Hadith (the record of the words, actions, and the silent approval of Muhammad) are also considered by many to be divine revelation, directing Muslims on a broader number of rules than the Quran, including the rules of Sharia (Islamic law). The major compilations, especially that of the Six Books, primarily took place in the ninth century, with their canonization occurring later. The two most important compilations, (the Sahihayn), are Sahih al-Bukhari and Sahih Muslim. These were canonized by Shafi'i's in the 10th century CE, by the Malikis and Hanbali school of fiqh in the 12th CE century, and by Hanafi's in the 14th century. Different collections of hadith would come to differentiate the different branches of the Islamic faith.

==Traditional story on canonization of Islamic scripture==
===Quran===

====Uthmanic canonization====
Prior to the death of Muhammad, many Muslims had the Quran completely memorized, so there was no need or urgency to put the manuscripts together to form an official copy. The Quran was canonized only after Muhammad's death in 632 CE. According to Islamic tradition the third caliph, Uthman ibn Affan (r. 23/644–35 AH/655 CE) established the canonical Qur'an, reportedly starting the process in 644 CE, and completing the work around 650 CE (the exact date was not recorded by early Arab annalists). It is generally accepted that the Uthmanic text comprises all 114 surahs (chapters of the Quran) in the order known today.

The Qur'anic canon is the form of the Quran as recited and written in which it is religiously binding for the Muslim community. This canonical corpus is closed and fixed in the sense that nothing in the Quran can be changed or modified.

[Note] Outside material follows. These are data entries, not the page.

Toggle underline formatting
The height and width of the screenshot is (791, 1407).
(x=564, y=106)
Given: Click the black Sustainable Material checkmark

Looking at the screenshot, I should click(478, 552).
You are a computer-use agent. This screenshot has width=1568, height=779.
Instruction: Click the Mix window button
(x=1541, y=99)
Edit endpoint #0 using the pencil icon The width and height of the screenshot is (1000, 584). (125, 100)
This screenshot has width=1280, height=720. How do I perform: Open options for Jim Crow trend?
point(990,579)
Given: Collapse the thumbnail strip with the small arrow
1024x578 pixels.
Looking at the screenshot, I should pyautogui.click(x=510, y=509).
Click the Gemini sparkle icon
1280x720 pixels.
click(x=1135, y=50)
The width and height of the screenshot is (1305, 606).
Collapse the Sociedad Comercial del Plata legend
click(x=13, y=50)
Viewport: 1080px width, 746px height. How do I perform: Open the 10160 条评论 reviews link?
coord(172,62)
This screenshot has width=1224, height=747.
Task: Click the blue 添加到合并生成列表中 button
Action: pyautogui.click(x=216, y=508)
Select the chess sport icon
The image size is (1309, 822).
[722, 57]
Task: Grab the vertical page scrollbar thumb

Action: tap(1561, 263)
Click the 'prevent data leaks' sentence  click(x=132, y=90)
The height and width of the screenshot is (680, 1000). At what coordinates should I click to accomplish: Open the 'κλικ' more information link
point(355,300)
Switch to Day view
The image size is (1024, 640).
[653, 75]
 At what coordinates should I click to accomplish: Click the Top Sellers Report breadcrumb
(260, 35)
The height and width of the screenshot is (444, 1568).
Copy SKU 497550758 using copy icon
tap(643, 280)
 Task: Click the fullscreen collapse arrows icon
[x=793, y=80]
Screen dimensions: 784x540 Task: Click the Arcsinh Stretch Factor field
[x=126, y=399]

According to the traditional Islamic narrative, by the time of Uthman's caliphate, there was a perceived need for clarification of Qur'an reading. The holy book had often been spread to others orally by Muslims who had memorized the Quran in its entirety (huffaz), but now "sharp divergence" had appeared in recitation of the book among Muslims. It is believed the general Hudhayfah ibn al-Yaman reported this problem to the caliph and asked him to establish a unified text. According to the history of al-Tabari, during the expedition to conquer Armenia and Azerbaijan there were 10,000 Kufan Muslim warriors, 6,000 in Azerbaijan and 4,000 at Rayy, and a large number of these soldiers disagreed about the correct way of reciting the Quran.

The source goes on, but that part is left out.